Rymshaw remembered bringing a lily home from a wedding Lewis wouldn’t attend with him. “Flowers would inevitably go to the studio, he loved them,” Rymshaw said. Lewis spent the following days drawing a series of the bloom decomposing.

“Gilbert painted every day,” he said. “One of the reasons that we didn’t survive was that he so intensely wanted to be in his studio, painting. There was never any time for me. He was always having people come in. He did everything from live models. He never did any photography.”

He added, “Gilbert was sexually driven. I was always very aware that often. I’m sure he had sex with many of the young men.”

Gilbert Lewis, Reclining (1987). Gouache on paper, 40 x 48 in. (Woodmere Art Museum: Museum purchase, 2016)

Lewis’s business acumen mixed obstinance with self-sabotage. “He hated commissions. A couple of friends commissioned him to paint their kids and he never finished the paintings.” The artist was a perennial at local art shows and group shows. “He’d always cause a problem by what he chose to put on the walls,” Rymshaw said. “He hated the gallery system and how they treated him.”

Rymshaw would overlap with Lewis socially sporadically throughout the years and remembered Anthony Rullo. “Tony was a fashionista and very much an aesthete,” Rymshaw said. “That was their commonality. I would party with them a little bit, and he met many models through Tony’s social circle. All of Gilbert’s attempts at finding his art seemed to happen through Tony. Whether it was a sketch or finished work, if you put them in a row you can see Gilbert trying out one style to another through Tony and it allowed him to experiment.”

Rymshaw met his current partner James Fulton (the two have an architecture and design firm). They’d buy paintings from Lewis when he’d run out of money, and place some with clients.

Gilbert Lewis in 1988. Courtesy of Kapp Kapp.

Lewis eventually settled down with an abstract painter named Doug Bealer whom he met when he was an art school senior. Doug moved into his sparse row house. Each occupied a separate floor and painted in symbiotic isolation. Their relationship lasted many years. After Doug moved out, he committed suicide about a year later. “That’s sort of when Gilbert started to change, and I think not appreciate life as much,” Rymshaw said.

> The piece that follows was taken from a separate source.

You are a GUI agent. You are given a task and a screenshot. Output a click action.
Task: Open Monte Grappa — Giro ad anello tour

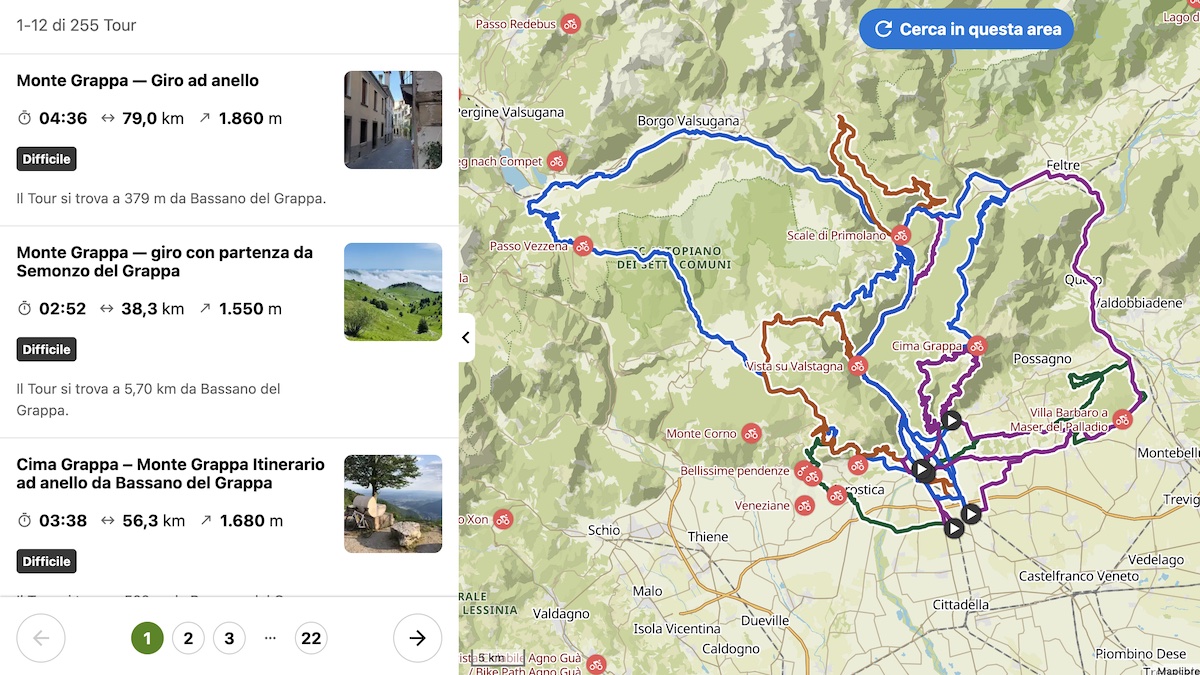[138, 80]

In 2015, the painter Bill Scott ran into Lewis, who hadn’t shown up at the opening of a group show Scott had recently put him in. Scott greeted him. “He was standing there very politely, kind of with armor on, like he had a boundary. He finally said very politely, ‘Excuse me, but have we met?’ And I said, ‘Gilbert, I’ve known you since 1974.’” Scott contacted Rymshaw and the two began meeting at the artist’s house, which was in a state of severe disrepair, to assist him.

Gilbert Lewis, Untitled (Laying Man), ca. 1980. Charcoal and graphite on paper 22 1/4 x 30 inches. Courtesy of Kapp Kapp.

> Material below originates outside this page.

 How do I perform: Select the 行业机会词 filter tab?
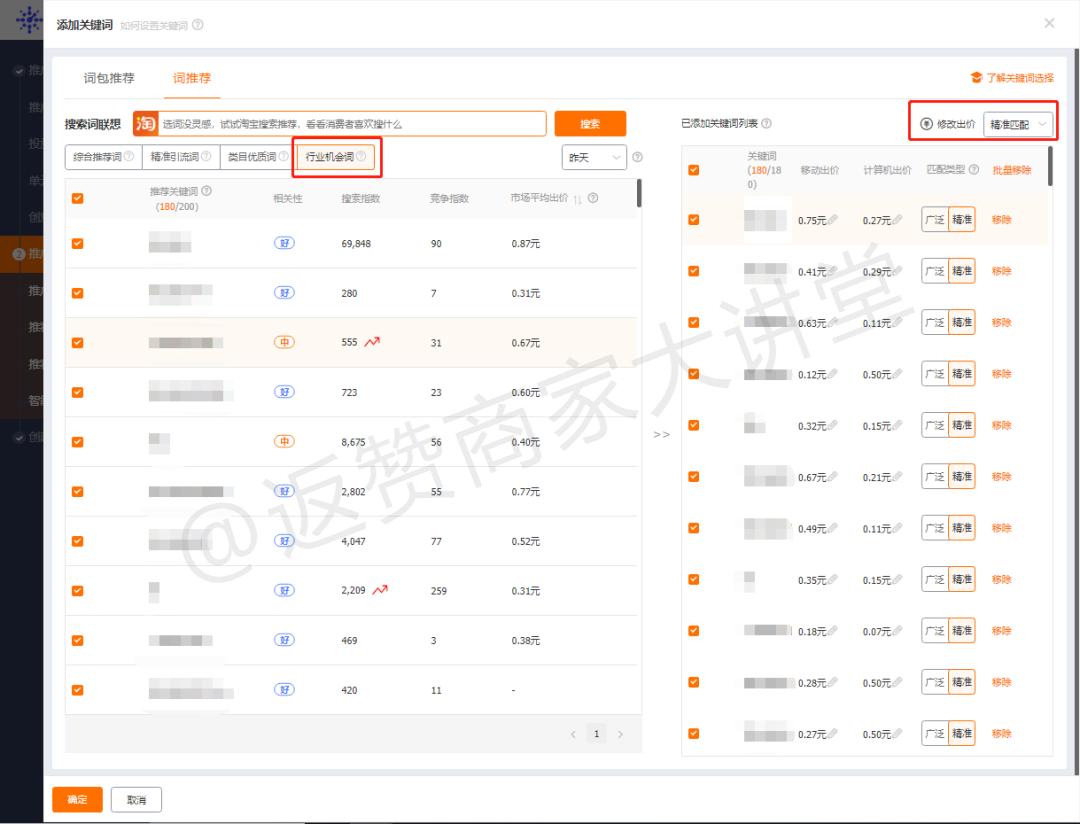click(x=337, y=157)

Even when they were boyfriends, despite being younger, Rymshaw was the caregiver of the pair. That dynamic maintained after their breakup throughout their friendship and would evolve to a higher plane. “I don’t think we actually ever fell out of love,” Rymshaw said. Lewis’s dementia progressed and he had to be moved to a full-time facility. Rymshaw and his husband Jim supported his round-the-clock nursing care for over five years.

Rymshaw became director of his estate, and he and Bill Scott began cataloguing the estimated 400 artworks that filled his row house. For the first time in Lewis’s career, there was a concerted sales effort behind him with funds raised going directly to his care. Many works were donated to museums, such as the Woodmere, to maintain his legacy. “These were important pieces that I didn’t want to end up going into some mysterious collection,” Rymshaw said. Their efforts led to the 2020 exhibitions in Philadelphia.

Scott said of the vast archive, “He was out of step with the world and with the trends. It was like looking at a bunch of portraits by Hans Memling for me. You know how you can look at Renaissance portraits and write ten novels about them from what you intuit from seeing them. Gilbert created a whole world of characters.”